A teatro, in Indagini Live, racconti il delitto del Circeo, una storia da brividi, impossibile da dimenticare. C’è stato qualche aspetto che ti ha sorpreso quando sei andato a ricostruire questo caso per poi metterlo in scena?
Mi ha sorpreso quel che è accaduto dopo il massacro, che è poi la parte su cui mi concentro nel racconto. Il delitto del Circeo è terribile per ciò che avvenne e per come avvenne. Ti dà anche l’idea di un certo mondo di allora, di un certo modo di concepire la vita da parte delle persone coinvolte. Ma quello che successe dopo è altrettanto incredibile.
Ci furono fughe assolutamente inconcepibili e facilissime. Uno dei tre assassini, Andrea Ghira, sparì nel nulla e non se ne seppe più niente fino alla sua morte. La scoperta avvenne quasi casualmente. Fu per un’indagine parallela che si venne a sapere che si arruolò nella legione straniera spagnola. In realtà probabilmente non è mai stato cercato come si sarebbe dovuto cercare.
E poi Angelo Izzo, che uscì dopo trent’anni e uccise di nuovo. Ed è uscito perché ha avuto accesso ai benefici di legge come è normale che sia, ma il problema sta nel fatto che chi lo doveva valutare non capì che era ancora pericoloso. Del resto, non era facile decifrare la sua mente. Da buon manipolatore, riuscì a ingannare il giudice di sorveglianza e chi lo doveva valutare a livello psicologico.
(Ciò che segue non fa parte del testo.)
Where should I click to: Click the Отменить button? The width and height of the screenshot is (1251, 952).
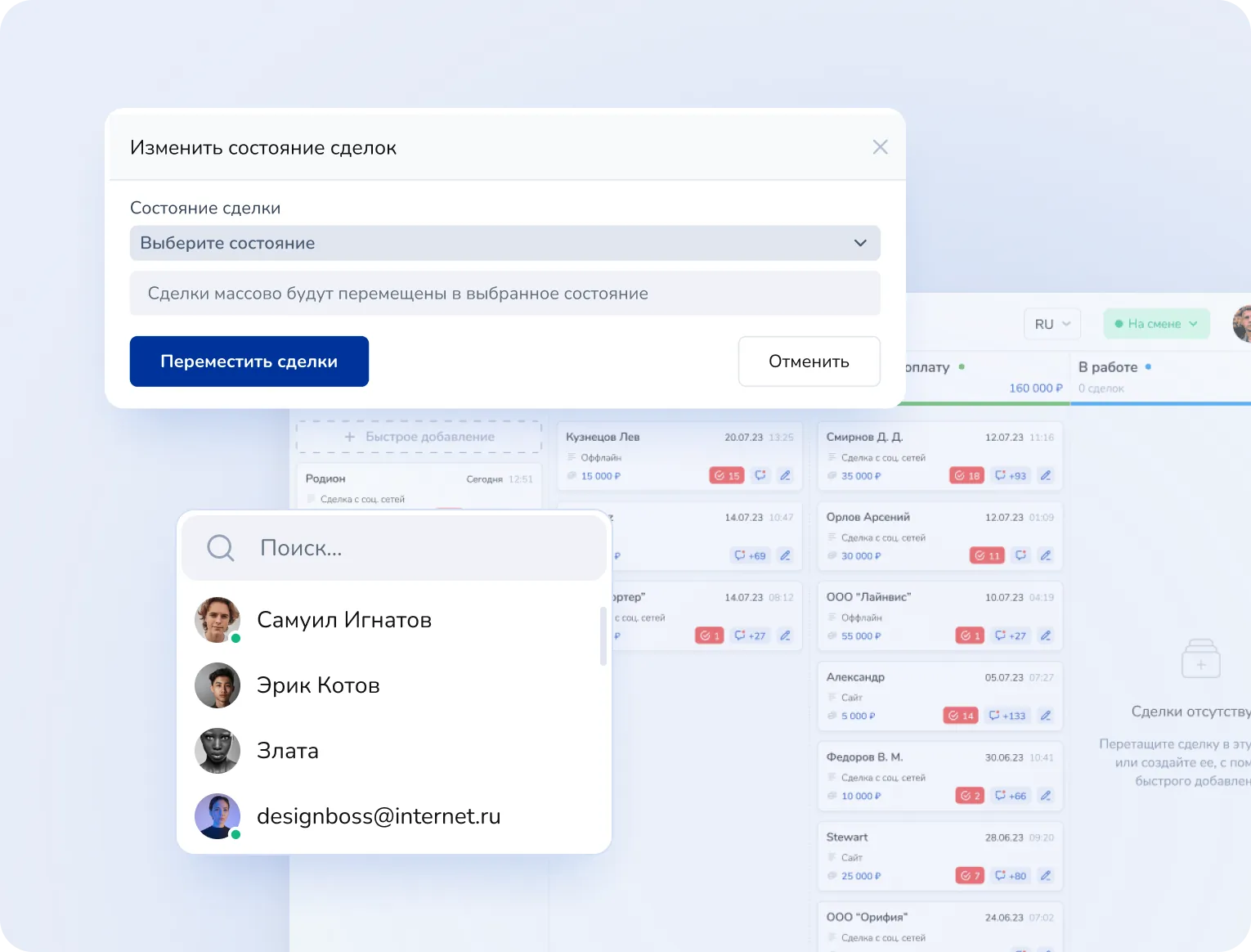pyautogui.click(x=809, y=361)
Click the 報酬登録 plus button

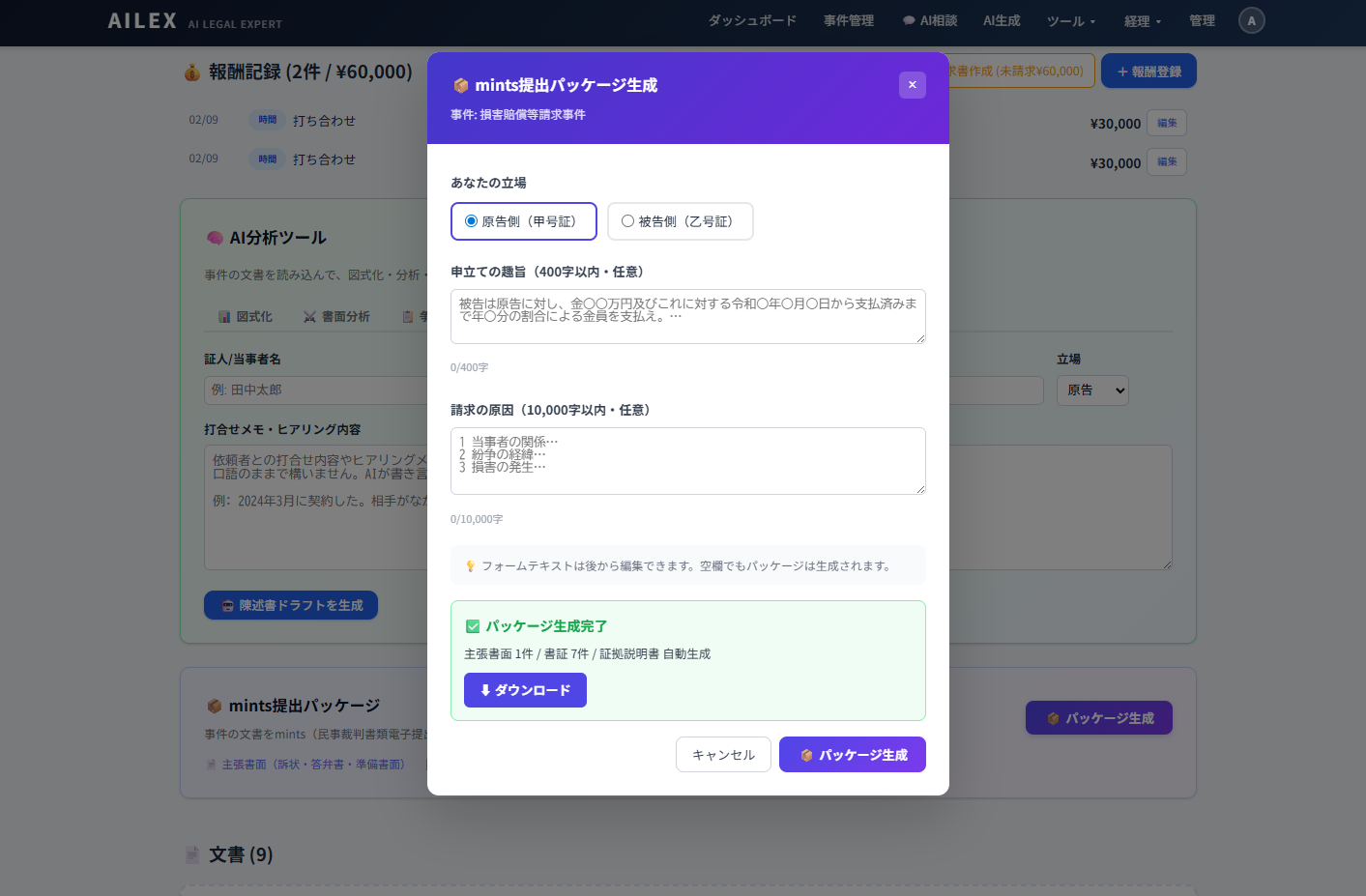[x=1148, y=72]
Da questo punto di vista ritengo ci sia stato un errore del sistema.
Ti è mai capitato di essere contattato da qualcuno collegato alle vicende che hai raccontato in un podcast?
Sì, sono stato contattato dalla PM che si occupò del caso di Novi Ligure. Mi ringraziò perché ero riuscito a raccontare il caso senza tutto quel contorno di morbosità che c’era stato attorno alla storia di Erika De Nardo e Omar Favaro. Mi ha fatto molto piacere.
Un’altra volta sono stato contattato dal padre di Raffaele Sollecito, uno dei due ragazzi coinvolti e poi assolti in via definitiva in Cassazione per il caso di Perugia, ovvero l’omicidio di Meredith Kercher. Mi ha detto di essersi emozionato ascoltando il mio raccontato e fece delle precisazioni sul caso, ovviamente in linea con il suo punto di vista.
E questo è uno dei motivi per cui cerco sempre di non sentire i diretti interessati. Loro ti raccontano la loro versione della storia, che è anche una storia di rabbia e dolore personale. Preferisco attenermi a quello che è stato verbalizzato nelle indagini e ciò che emerge nei processi, per evitare di essere influenzato dalle emozioni di chi è coinvolto.
Spesso nei casi di cronaca l’assassino ci incuriosisce più della vittima. Come te lo spieghi?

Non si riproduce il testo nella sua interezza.